Exercise directions:
Can you restate the records below word for word?

Stored items

══════════

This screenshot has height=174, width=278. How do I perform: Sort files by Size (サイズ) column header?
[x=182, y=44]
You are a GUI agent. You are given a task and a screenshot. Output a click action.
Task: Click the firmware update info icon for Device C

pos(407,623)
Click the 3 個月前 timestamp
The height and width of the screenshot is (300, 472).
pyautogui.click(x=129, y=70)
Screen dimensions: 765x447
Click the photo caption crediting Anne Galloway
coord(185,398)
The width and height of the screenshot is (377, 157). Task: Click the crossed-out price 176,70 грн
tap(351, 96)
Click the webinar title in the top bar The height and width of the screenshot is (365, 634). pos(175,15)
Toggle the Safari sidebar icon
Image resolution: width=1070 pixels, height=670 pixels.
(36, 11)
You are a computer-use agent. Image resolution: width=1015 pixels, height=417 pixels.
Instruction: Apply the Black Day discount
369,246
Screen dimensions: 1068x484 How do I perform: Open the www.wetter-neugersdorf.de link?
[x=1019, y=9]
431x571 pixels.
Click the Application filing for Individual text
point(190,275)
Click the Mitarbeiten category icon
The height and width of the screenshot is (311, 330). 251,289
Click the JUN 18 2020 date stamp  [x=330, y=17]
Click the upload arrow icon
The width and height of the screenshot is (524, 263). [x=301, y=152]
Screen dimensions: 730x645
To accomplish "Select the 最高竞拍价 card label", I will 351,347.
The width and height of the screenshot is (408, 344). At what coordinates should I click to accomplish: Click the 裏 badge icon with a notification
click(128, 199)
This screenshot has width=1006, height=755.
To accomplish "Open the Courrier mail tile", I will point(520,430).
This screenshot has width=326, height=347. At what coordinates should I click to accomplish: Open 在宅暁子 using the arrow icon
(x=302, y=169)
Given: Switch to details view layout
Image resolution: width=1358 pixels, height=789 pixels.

══════════

Solved exercise:
This screenshot has height=174, width=278. How do I perform: Sort files by Size (サイズ) column header?
[x=182, y=44]
You are a GUI agent. You are given a task and a screenshot. Output a click action.
Task: Click the firmware update info icon for Device C

pos(407,623)
Click the 3 個月前 timestamp
The height and width of the screenshot is (300, 472).
pyautogui.click(x=129, y=70)
Screen dimensions: 765x447
Click the photo caption crediting Anne Galloway
coord(185,398)
The width and height of the screenshot is (377, 157). Task: Click the crossed-out price 176,70 грн
tap(351, 96)
Click the webinar title in the top bar The height and width of the screenshot is (365, 634). pos(175,15)
Toggle the Safari sidebar icon
Image resolution: width=1070 pixels, height=670 pixels.
(36, 11)
You are a computer-use agent. Image resolution: width=1015 pixels, height=417 pixels.
Instruction: Apply the Black Day discount
369,246
Screen dimensions: 1068x484 How do I perform: Open the www.wetter-neugersdorf.de link?
[x=1019, y=9]
431x571 pixels.
Click the Application filing for Individual text
point(190,275)
Click the Mitarbeiten category icon
The height and width of the screenshot is (311, 330). 251,289
Click the JUN 18 2020 date stamp  [x=330, y=17]
Click the upload arrow icon
The width and height of the screenshot is (524, 263). [x=301, y=152]
Screen dimensions: 730x645
To accomplish "Select the 最高竞拍价 card label", I will 351,347.
The width and height of the screenshot is (408, 344). At what coordinates should I click to accomplish: Click the 裏 badge icon with a notification
click(128, 199)
This screenshot has width=1006, height=755.
To accomplish "Open the Courrier mail tile", I will point(520,430).
This screenshot has width=326, height=347. At what coordinates should I click to accomplish: Open 在宅暁子 using the arrow icon
(x=302, y=169)
Given: Switch to details view layout
Image resolution: width=1358 pixels, height=789 pixels.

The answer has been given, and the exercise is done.